## Task directions
Transcribe the listing that follows exactly, from its first line to its last.

## Data under study

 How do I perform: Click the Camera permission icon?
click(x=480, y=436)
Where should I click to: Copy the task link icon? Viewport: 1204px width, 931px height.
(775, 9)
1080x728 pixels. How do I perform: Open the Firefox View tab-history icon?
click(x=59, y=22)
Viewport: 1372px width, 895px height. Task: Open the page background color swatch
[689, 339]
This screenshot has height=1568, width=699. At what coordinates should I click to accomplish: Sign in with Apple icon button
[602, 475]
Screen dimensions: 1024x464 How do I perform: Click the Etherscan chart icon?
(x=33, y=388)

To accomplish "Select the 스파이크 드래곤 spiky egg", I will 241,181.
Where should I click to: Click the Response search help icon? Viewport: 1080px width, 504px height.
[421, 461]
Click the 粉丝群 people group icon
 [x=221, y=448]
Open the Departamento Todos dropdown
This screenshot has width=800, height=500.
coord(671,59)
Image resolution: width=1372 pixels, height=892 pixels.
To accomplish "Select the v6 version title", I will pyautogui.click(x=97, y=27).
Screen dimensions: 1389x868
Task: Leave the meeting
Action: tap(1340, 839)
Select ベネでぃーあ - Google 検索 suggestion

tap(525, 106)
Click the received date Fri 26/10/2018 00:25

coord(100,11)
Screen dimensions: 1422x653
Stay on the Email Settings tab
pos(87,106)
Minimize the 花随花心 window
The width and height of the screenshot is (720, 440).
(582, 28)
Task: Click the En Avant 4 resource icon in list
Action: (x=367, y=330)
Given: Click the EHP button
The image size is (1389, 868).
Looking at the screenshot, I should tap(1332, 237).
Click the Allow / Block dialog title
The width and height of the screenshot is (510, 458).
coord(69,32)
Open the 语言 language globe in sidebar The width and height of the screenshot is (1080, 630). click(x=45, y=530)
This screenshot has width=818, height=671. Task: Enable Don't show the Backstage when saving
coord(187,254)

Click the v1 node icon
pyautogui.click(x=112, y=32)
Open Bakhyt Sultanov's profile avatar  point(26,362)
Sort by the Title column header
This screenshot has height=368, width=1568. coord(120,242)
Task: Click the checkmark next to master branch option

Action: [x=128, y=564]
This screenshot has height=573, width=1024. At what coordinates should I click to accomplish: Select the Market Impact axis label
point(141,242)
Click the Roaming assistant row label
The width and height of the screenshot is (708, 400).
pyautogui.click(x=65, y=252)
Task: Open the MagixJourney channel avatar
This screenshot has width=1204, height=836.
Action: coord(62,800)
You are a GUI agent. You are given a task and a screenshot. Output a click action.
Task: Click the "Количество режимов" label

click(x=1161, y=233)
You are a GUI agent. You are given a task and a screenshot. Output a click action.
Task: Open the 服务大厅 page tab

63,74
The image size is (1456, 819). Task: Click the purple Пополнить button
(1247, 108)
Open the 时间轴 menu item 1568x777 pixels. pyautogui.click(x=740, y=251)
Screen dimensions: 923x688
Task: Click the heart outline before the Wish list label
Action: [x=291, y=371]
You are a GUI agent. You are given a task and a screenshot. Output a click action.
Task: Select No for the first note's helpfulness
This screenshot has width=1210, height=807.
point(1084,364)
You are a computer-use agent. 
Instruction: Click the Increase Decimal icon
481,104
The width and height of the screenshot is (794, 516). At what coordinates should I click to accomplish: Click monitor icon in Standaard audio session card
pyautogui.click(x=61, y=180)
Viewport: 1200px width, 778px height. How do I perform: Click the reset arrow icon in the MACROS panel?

## Exercise output
 How do I perform: Click the Camera permission icon?
click(x=480, y=436)
Where should I click to: Copy the task link icon? Viewport: 1204px width, 931px height.
(775, 9)
1080x728 pixels. How do I perform: Open the Firefox View tab-history icon?
click(x=59, y=22)
Viewport: 1372px width, 895px height. Task: Open the page background color swatch
[689, 339]
This screenshot has height=1568, width=699. At what coordinates should I click to accomplish: Sign in with Apple icon button
[602, 475]
Screen dimensions: 1024x464 How do I perform: Click the Etherscan chart icon?
(x=33, y=388)

To accomplish "Select the 스파이크 드래곤 spiky egg", I will 241,181.
Where should I click to: Click the Response search help icon? Viewport: 1080px width, 504px height.
[421, 461]
Click the 粉丝群 people group icon
 [x=221, y=448]
Open the Departamento Todos dropdown
This screenshot has width=800, height=500.
coord(671,59)
Image resolution: width=1372 pixels, height=892 pixels.
To accomplish "Select the v6 version title", I will pyautogui.click(x=97, y=27).
Screen dimensions: 1389x868
Task: Leave the meeting
Action: tap(1340, 839)
Select ベネでぃーあ - Google 検索 suggestion

tap(525, 106)
Click the received date Fri 26/10/2018 00:25

coord(100,11)
Screen dimensions: 1422x653
Stay on the Email Settings tab
pos(87,106)
Minimize the 花随花心 window
The width and height of the screenshot is (720, 440).
(582, 28)
Task: Click the En Avant 4 resource icon in list
Action: (x=367, y=330)
Given: Click the EHP button
The image size is (1389, 868).
Looking at the screenshot, I should tap(1332, 237).
Click the Allow / Block dialog title
The width and height of the screenshot is (510, 458).
coord(69,32)
Open the 语言 language globe in sidebar The width and height of the screenshot is (1080, 630). click(x=45, y=530)
This screenshot has width=818, height=671. Task: Enable Don't show the Backstage when saving
coord(187,254)

Click the v1 node icon
pyautogui.click(x=112, y=32)
Open Bakhyt Sultanov's profile avatar  point(26,362)
Sort by the Title column header
This screenshot has height=368, width=1568. coord(120,242)
Task: Click the checkmark next to master branch option

Action: [x=128, y=564]
This screenshot has height=573, width=1024. At what coordinates should I click to accomplish: Select the Market Impact axis label
point(141,242)
Click the Roaming assistant row label
The width and height of the screenshot is (708, 400).
pyautogui.click(x=65, y=252)
Task: Open the MagixJourney channel avatar
This screenshot has width=1204, height=836.
Action: coord(62,800)
You are a GUI agent. You are given a task and a screenshot. Output a click action.
Task: Click the "Количество режимов" label

click(x=1161, y=233)
You are a GUI agent. You are given a task and a screenshot. Output a click action.
Task: Open the 服务大厅 page tab

63,74
The image size is (1456, 819). Task: Click the purple Пополнить button
(1247, 108)
Open the 时间轴 menu item 1568x777 pixels. pyautogui.click(x=740, y=251)
Screen dimensions: 923x688
Task: Click the heart outline before the Wish list label
Action: [x=291, y=371]
You are a GUI agent. You are given a task and a screenshot. Output a click action.
Task: Select No for the first note's helpfulness
This screenshot has width=1210, height=807.
point(1084,364)
You are a computer-use agent. 
Instruction: Click the Increase Decimal icon
481,104
The width and height of the screenshot is (794, 516). At what coordinates should I click to accomplish: Click monitor icon in Standaard audio session card
pyautogui.click(x=61, y=180)
Viewport: 1200px width, 778px height. How do I perform: Click the reset arrow icon in the MACROS panel?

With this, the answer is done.